11 Section 53 provides, in part, that
“A corporation shall not, in trade or commerce, in connexion with the supply or possible supply of goods or services or in connexion with the promotion by any means of the supply or use of goods or services:
…
(e) make a false or misleading representation with respect to the price of goods or services ….”
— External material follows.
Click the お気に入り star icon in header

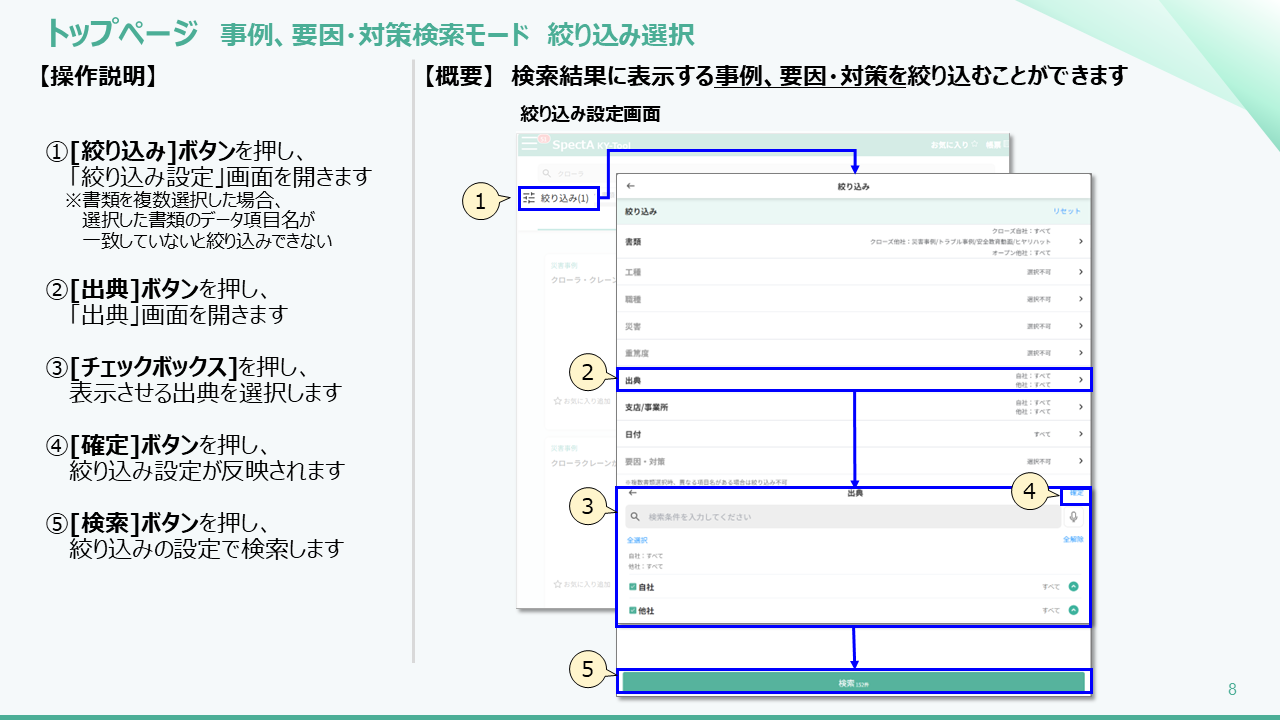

12 Section 53A provides, in part, that
“(1) A corporation shall not, in trade or commerce, in connexion with the sale or grant, or possible sale or grant, of an interest in land or in connexion with the promotion by any means of the sale or grant of an interest in land:
…
(b) make a false or misleading representation concerning the nature of the interest in the land … [or] the price payable for the land ….”
THE APPLICANT’S EVIDENCE
Ms Wong
13 The applicant relied on two affidavits. The first was that of Jenny Wong, the vendors’ daughter. Her account of the events that happened is summarised in this paragraph and [14]‑[17]. She and her parents had lived at the Property for approximately nineteen years. In about August 2003 the parents decided to sell because they had plans to live in Hong Kong. Ms Wong was present at all discussions and negotiations with real estate agents and others on her parents’ behalf, because they do not speak good English. She is fluent in English and Cantonese, which is the parents’ first language.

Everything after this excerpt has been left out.